What steps the Government are taking to tackle electoral fraud.

Photo of Damian Green Damian Green First Secretary of State and Minister for the Cabinet Office

We are committed to providing a clear and secure democracy. Following our manifesto commitment, we are working with four local authorities to pilot voter ID in polling stations, and working with Tower Hamlets to pilot changes in postal voting in 2018, as part of a developing programme to strengthen electoral integrity.

Photo of Michael Tomlinson Michael Tomlinson Conservative, Mid Dorset and North Poole

I welcome the fact that the Government are piloting voter ID. I had the privilege of being in Iraqi Kurdistan for the recent independence referendum, when voter ID was used with apparently few difficulties. Which local authority areas are involved in the Government’s pilot, and how can the system be rolled out to further authorities in due course?

Photo of Damian Green Damian Green First Secretary of State and Minister for the Cabinet Office

I am pleased to be able to confirm that the four local authorities that have agreed to take part in the voter ID pilot are Woking, Gosport, Bromley and Watford; and, as I have said, Tower Hamlets is involved in the postal vote pilot. We had an agreement with Slough as well, but at the last minute Labour councillors voted against joining the pilot, against the advice of their own officials. As we have heard this morning, the Labour party does not seem to take electoral fraud very seriously.

Photo of Chris Matheson Chris Matheson Labour, City of Chester

Is it not a fact that in 2015, when more than 50 million votes were cast, the number of convictions for electoral fraud was in the low double figures? Is not the truth that this is a Trojan horse, introducing voter suppression methods to enhance the electoral prospects of the Conservative party?

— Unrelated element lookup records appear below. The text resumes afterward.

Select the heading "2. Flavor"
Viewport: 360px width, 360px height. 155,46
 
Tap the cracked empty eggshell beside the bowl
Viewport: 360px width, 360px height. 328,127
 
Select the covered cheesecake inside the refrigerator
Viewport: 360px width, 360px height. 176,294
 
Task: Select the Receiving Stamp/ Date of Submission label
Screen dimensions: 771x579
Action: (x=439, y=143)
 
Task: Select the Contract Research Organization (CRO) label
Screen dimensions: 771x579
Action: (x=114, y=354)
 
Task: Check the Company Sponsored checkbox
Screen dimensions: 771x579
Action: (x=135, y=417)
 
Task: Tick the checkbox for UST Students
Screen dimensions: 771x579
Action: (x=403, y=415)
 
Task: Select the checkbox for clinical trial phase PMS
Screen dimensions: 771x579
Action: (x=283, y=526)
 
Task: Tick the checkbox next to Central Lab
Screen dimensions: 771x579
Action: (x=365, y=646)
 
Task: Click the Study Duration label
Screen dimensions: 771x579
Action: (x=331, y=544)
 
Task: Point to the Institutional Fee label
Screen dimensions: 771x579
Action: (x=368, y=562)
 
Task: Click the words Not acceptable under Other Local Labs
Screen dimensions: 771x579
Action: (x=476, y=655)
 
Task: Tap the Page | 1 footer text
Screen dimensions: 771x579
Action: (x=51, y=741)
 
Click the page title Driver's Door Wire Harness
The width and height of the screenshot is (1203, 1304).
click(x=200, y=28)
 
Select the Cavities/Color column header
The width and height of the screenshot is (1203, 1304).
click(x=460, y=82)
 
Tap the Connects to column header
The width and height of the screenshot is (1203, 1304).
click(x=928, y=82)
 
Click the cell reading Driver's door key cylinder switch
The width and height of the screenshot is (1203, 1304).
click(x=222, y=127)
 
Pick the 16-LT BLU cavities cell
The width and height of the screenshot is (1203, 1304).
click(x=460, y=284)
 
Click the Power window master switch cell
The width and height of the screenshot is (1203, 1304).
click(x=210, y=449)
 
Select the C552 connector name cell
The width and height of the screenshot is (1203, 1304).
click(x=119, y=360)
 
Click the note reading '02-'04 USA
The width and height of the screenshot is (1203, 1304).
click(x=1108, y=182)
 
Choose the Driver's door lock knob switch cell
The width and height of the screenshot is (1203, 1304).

Photo of Damian Green Damian Green First Secretary of State and Minister for the Cabinet Office

If the hon. Gentleman wants to be taken seriously on this issue, he should listen to the Electoral Commission, which in 2014 urged the Government to adopt the kind of measures that we are adopting now. He should also persuade Labour councillors, in Slough and elsewhere, to take it seriously. If Labour is seen as the party that is soft on electoral fraud, that will not be a very good look for Labour.